▶ **What you should do**
Rewrite the passage on Iran's Traditional Medicine from "Iran's Traditional Medicine  brings" up to and including "to certain rules.", swapping out every "universe" for "cosmos".

▶ **Exercise text**

Iran's Traditional Medicine  brings together natural sciences , anatomy , diagnosis, therapeutic and materia medica, and is based in the following principles:

  • The universe is a single orderly unit.
  • All components of the universe act in coordination with one another and are subject to certain rules.
  • Bodies are only called bodies when they have the following features:
  1. quantity
  2. quality
  3. time
  4. place
  5. direction
  6. rank
  • The closer bodies are to their origin, the hotter and more active they will be. Temperature causes expansion. So if bodies are closer to their origin, they are warmer and have more motion. The other way round is true as well. If bodies are far from their origin, they will be more and more motionless. As a result of this they become contracted which in turn makes them more fragile and stiff.
  • The earth is the lowest-ranking body  in the universe.
  • Warmness , coldness , wetness  and dryness  are the basic components of the universe. Warmness and coldness are the primary natures while wetness and dryness are dubbed as secondary natures.
  • Adding up these natures will create features for bodies and elements.
  1.  Warmness  and dryness
  2.  Warmness  and wetness
  3. Coldness  and wetness
  4. Coldness  and dryness
  •  In a first-ever encounter, man viewed things as purely physical. Later, after mulling them over he came up with the following classification.

▶ **Record extracts**
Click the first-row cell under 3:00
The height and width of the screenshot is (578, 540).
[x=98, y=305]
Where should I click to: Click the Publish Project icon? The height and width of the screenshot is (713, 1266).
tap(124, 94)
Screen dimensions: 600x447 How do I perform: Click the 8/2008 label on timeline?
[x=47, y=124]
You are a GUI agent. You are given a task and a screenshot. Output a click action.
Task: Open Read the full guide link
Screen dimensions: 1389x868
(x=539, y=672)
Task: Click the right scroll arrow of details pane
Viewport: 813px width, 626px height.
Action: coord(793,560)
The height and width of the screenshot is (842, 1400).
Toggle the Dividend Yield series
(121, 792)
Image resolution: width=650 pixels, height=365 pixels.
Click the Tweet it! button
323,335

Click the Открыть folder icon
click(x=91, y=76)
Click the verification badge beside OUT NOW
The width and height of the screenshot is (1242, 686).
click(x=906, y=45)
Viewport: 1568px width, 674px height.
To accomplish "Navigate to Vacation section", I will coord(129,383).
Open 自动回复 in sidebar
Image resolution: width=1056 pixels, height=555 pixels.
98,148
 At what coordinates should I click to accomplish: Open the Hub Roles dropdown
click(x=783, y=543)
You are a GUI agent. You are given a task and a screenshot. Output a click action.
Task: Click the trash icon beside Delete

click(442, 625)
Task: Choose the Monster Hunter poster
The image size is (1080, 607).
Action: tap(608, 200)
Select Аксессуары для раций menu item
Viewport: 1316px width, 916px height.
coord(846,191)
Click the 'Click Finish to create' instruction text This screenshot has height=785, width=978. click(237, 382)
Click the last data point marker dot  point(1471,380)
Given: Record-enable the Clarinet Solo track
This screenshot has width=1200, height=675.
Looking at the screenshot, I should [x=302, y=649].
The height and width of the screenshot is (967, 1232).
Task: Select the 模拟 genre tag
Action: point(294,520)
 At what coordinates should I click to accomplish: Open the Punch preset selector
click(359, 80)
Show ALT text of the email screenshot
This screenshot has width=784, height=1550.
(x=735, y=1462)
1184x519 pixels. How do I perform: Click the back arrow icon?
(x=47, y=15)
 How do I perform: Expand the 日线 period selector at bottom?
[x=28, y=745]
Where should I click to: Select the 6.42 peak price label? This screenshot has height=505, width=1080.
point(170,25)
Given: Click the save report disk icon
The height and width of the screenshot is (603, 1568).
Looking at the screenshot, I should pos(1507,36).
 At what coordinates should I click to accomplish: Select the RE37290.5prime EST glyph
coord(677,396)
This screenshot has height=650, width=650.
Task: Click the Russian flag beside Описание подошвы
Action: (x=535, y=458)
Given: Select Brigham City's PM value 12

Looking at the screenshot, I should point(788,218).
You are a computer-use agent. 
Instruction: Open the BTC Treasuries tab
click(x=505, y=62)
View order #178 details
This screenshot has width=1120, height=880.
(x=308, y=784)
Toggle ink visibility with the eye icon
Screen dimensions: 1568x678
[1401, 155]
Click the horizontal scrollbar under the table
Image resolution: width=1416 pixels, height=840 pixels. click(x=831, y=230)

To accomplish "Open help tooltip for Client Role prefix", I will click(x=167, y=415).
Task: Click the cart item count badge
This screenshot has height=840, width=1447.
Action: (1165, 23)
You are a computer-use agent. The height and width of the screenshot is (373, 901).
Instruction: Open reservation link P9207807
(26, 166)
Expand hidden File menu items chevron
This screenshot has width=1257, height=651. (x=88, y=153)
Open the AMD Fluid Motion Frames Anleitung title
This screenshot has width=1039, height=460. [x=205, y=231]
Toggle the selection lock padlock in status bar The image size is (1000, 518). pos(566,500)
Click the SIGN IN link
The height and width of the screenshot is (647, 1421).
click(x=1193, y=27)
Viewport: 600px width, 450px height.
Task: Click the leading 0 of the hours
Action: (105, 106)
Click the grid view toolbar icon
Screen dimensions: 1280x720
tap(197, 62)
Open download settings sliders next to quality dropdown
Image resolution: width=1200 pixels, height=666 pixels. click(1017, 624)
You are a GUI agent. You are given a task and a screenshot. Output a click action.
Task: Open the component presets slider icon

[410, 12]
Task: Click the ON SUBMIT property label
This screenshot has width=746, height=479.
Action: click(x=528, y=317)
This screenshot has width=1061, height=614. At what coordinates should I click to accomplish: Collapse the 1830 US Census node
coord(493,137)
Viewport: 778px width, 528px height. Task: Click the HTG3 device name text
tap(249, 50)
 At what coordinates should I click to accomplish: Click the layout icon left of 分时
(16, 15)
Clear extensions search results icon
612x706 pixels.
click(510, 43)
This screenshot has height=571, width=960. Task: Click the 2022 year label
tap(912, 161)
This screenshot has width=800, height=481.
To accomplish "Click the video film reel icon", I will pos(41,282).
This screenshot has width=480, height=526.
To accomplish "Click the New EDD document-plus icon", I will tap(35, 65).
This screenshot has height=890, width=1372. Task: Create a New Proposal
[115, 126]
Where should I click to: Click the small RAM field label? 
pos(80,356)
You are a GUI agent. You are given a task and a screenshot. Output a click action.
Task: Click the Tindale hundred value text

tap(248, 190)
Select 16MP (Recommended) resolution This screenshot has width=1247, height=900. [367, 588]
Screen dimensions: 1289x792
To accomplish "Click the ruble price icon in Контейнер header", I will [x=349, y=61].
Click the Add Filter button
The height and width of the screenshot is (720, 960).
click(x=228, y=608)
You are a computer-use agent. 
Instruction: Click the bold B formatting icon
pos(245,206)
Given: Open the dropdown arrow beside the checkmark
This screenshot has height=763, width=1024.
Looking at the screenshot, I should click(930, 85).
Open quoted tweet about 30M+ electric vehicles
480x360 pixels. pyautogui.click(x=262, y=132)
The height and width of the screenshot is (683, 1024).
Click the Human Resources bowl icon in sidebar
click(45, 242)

▶ **Task output**
Iran's Traditional Medicine  brings together natural sciences , anatomy , diagnosis, therapeutic and materia medica, and is based in the following principles:

  • The cosmos is a single orderly unit.
  • All components of the cosmos act in coordination with one another and are subject to certain rules.